__Information__
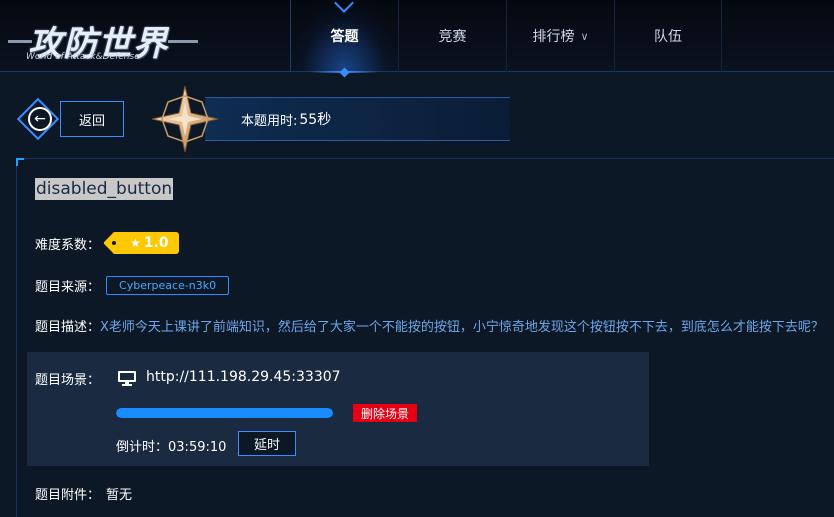 The image size is (834, 517). I want to click on source-row: 题目来源： Cyberpeace-n3k0, so click(132, 286).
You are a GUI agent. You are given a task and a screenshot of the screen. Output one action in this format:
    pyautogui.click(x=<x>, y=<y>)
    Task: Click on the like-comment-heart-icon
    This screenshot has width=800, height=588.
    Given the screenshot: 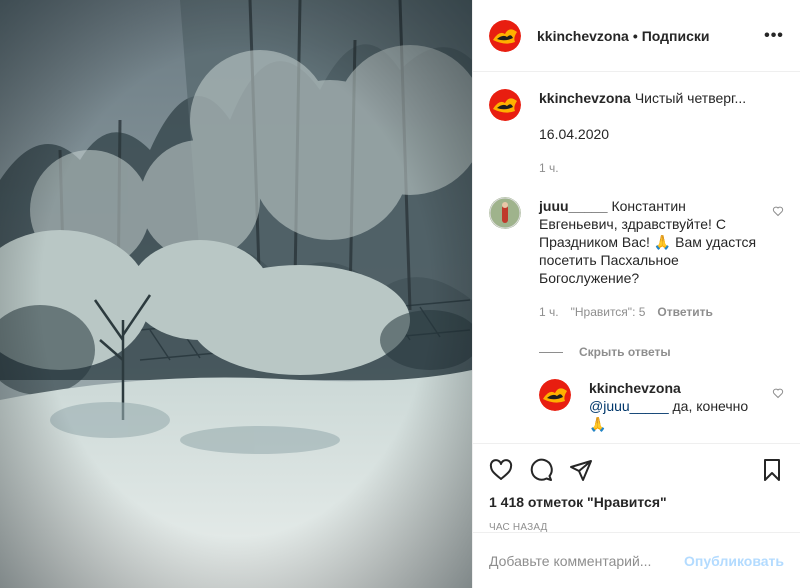 What is the action you would take?
    pyautogui.click(x=778, y=211)
    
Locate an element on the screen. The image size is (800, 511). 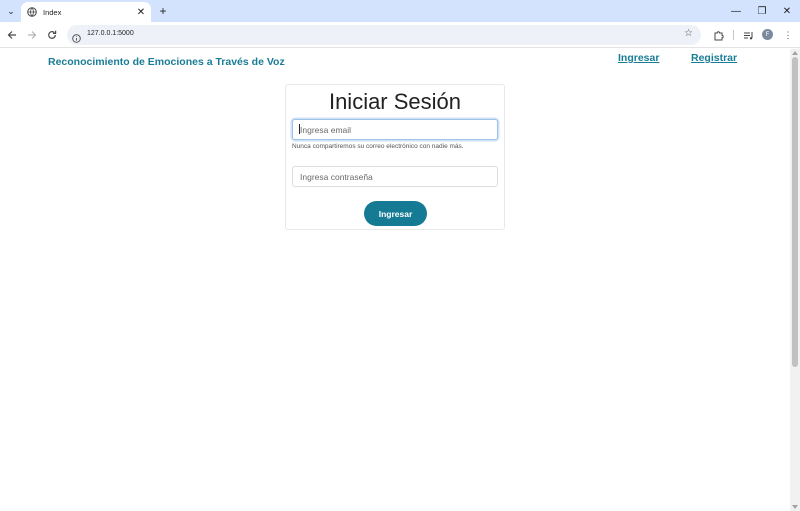
minimize-button: — is located at coordinates (736, 11).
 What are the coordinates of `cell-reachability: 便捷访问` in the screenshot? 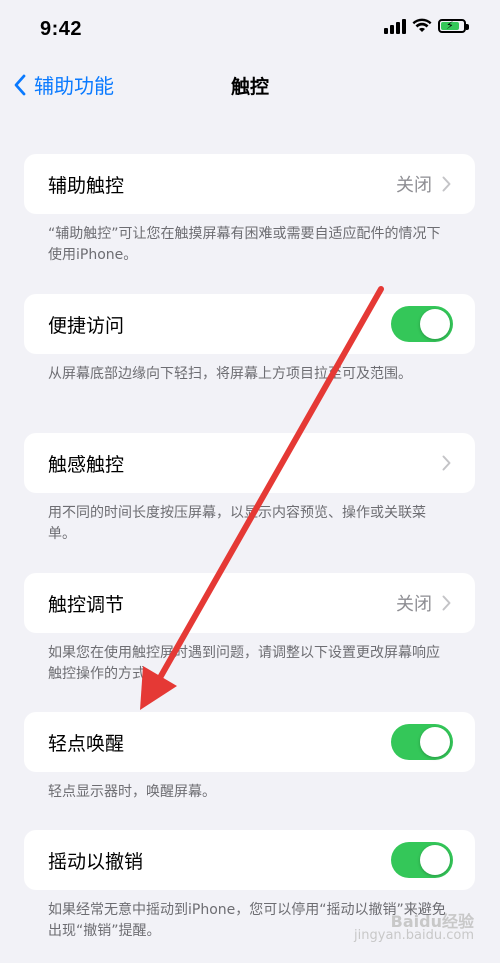 It's located at (250, 324).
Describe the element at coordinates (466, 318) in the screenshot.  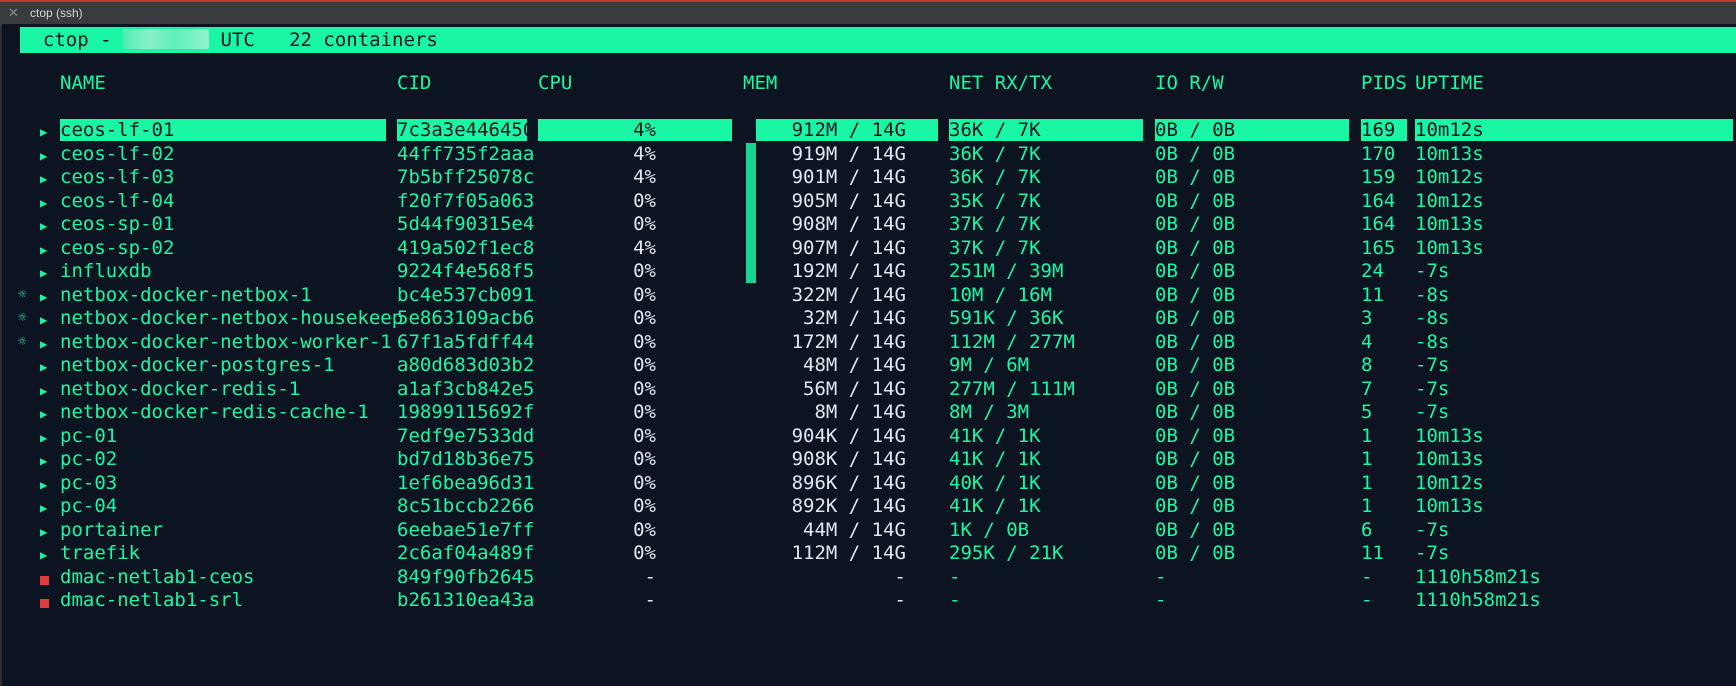
I see `container-id: 5e863109acb6` at that location.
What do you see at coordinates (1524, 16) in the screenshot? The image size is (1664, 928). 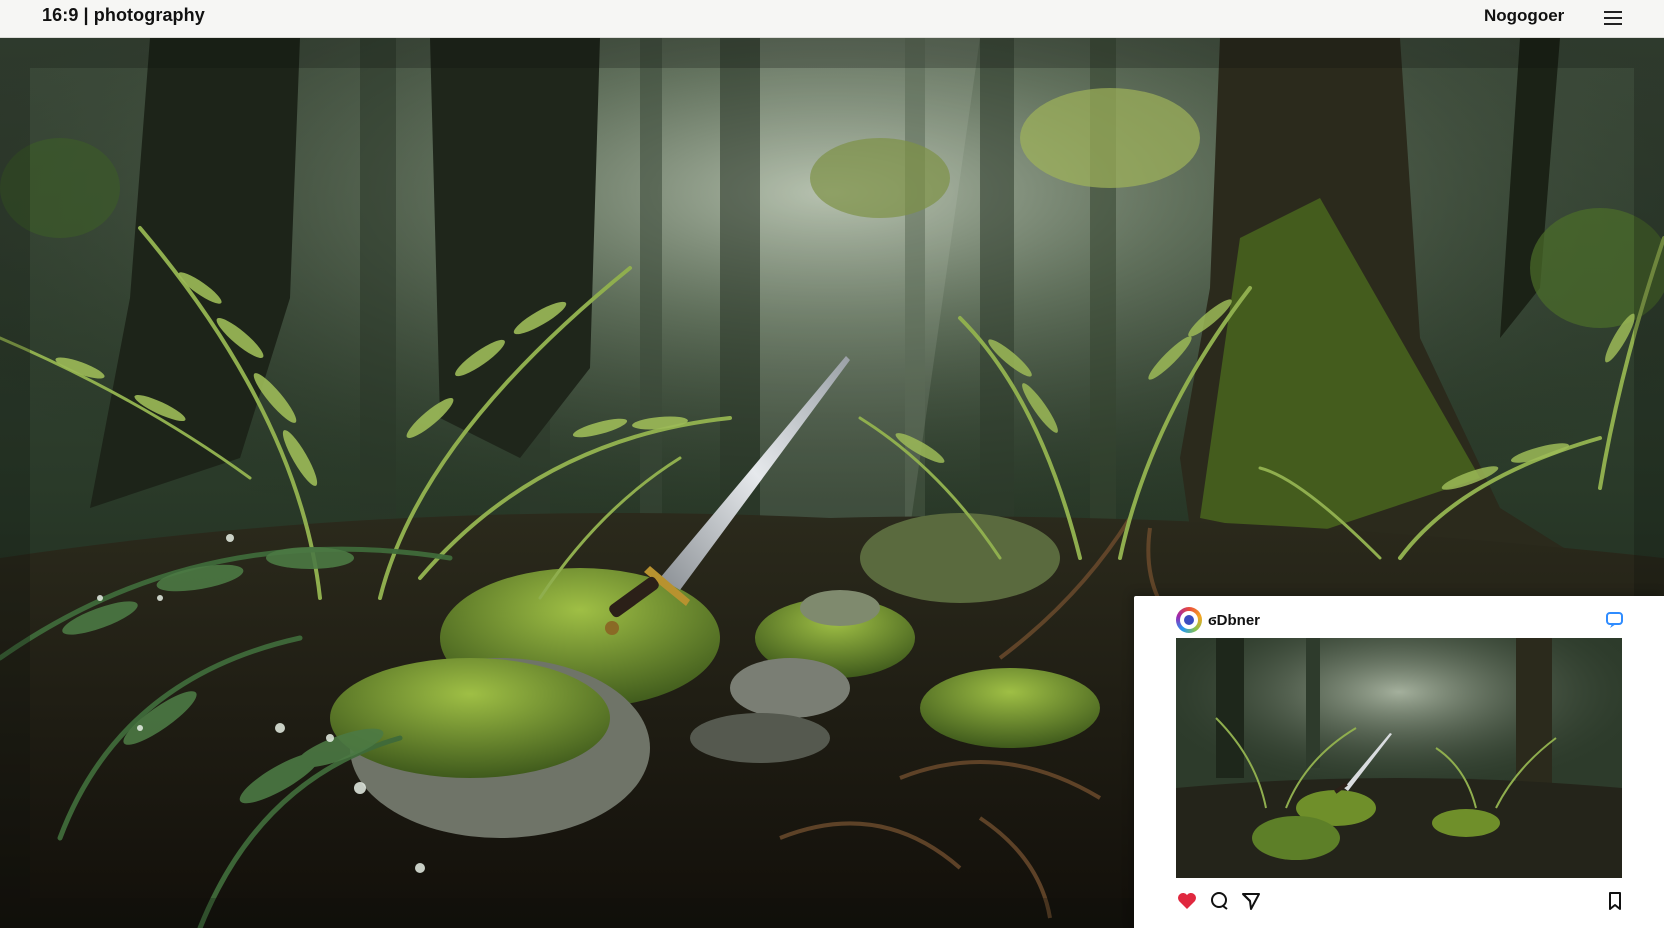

__What is expected__
Put the stretch of the listing from the line containing "Describe the element" through the end of the listing into a numbered list, leaving out blank lines and pictures.

__Answer area__
1. Describe the element at coordinates (466, 318) in the screenshot.  
2. I see `container-id: 5e863109acb6` at that location.
3. What do you see at coordinates (1524, 16) in the screenshot? The image size is (1664, 928). 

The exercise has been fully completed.